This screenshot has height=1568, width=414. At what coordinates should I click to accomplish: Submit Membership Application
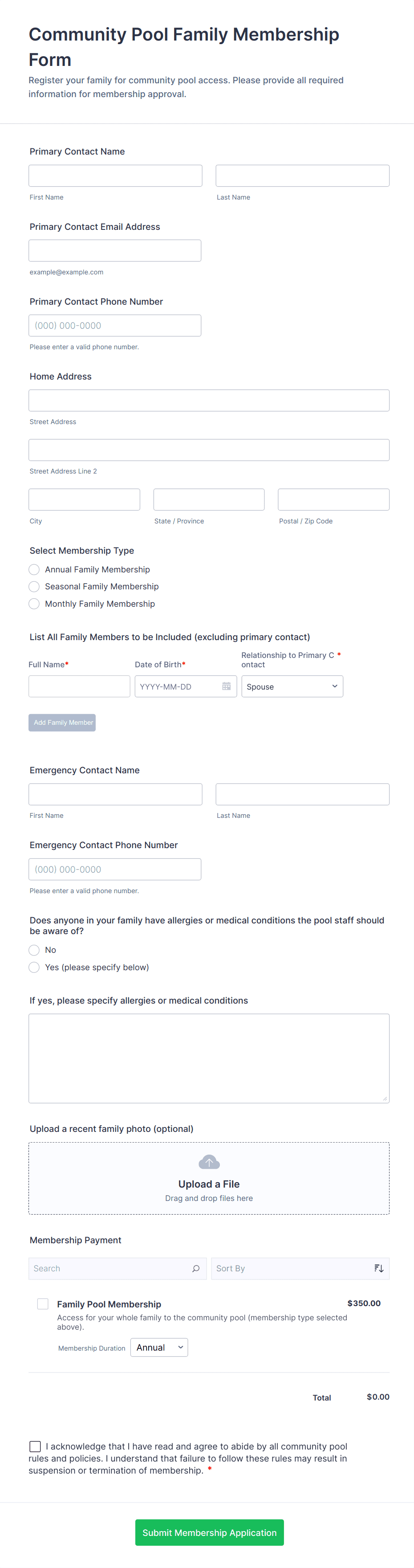(209, 1533)
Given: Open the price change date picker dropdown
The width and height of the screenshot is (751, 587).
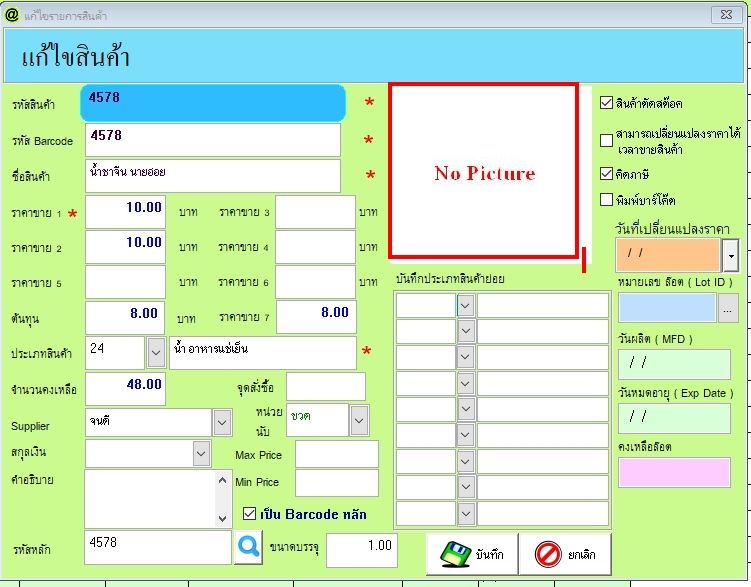Looking at the screenshot, I should click(x=730, y=256).
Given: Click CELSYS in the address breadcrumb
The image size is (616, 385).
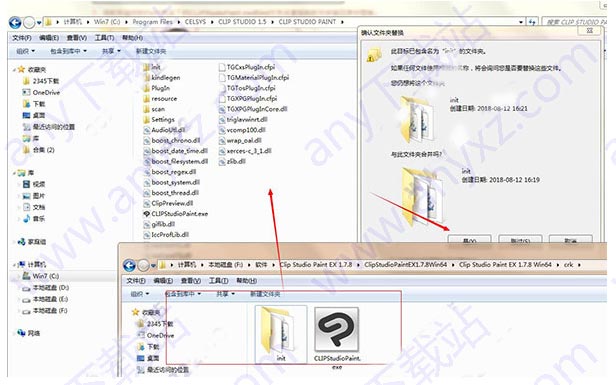Looking at the screenshot, I should tap(195, 22).
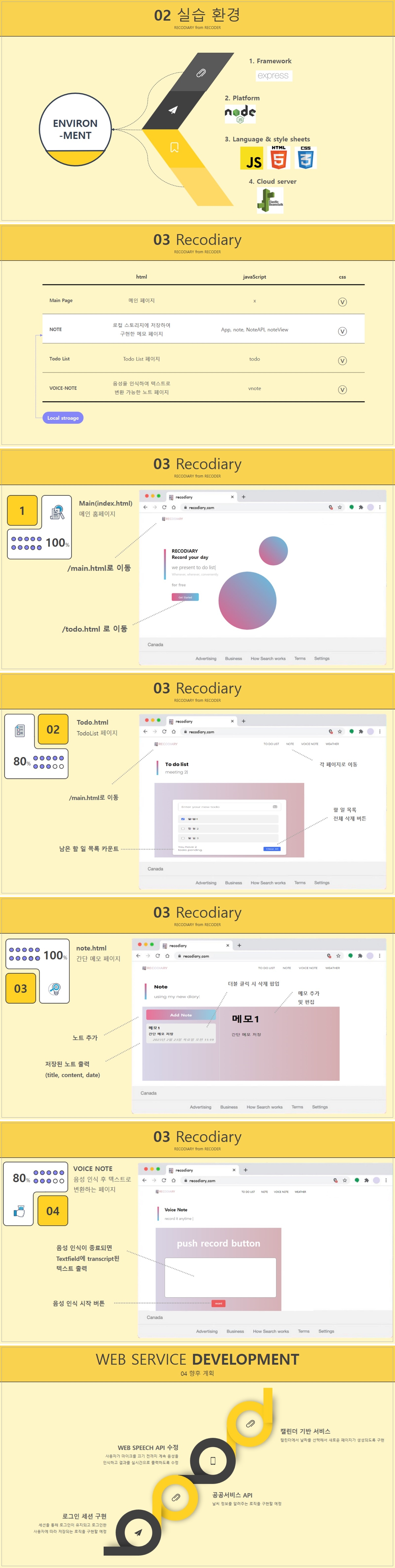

■ ■ ■ ■

- What the task asks:
In copying the listing, reproduce each line exactly and omit the pictures.

- Answer box:
This screenshot has height=1568, width=414. At what coordinates should I click to accomplish: Submit Membership Application
(209, 1533)
Given: Open the price change date picker dropdown
The width and height of the screenshot is (751, 587).
Looking at the screenshot, I should click(x=730, y=256).
Given: Click CELSYS in the address breadcrumb
The image size is (616, 385).
Looking at the screenshot, I should tap(195, 22).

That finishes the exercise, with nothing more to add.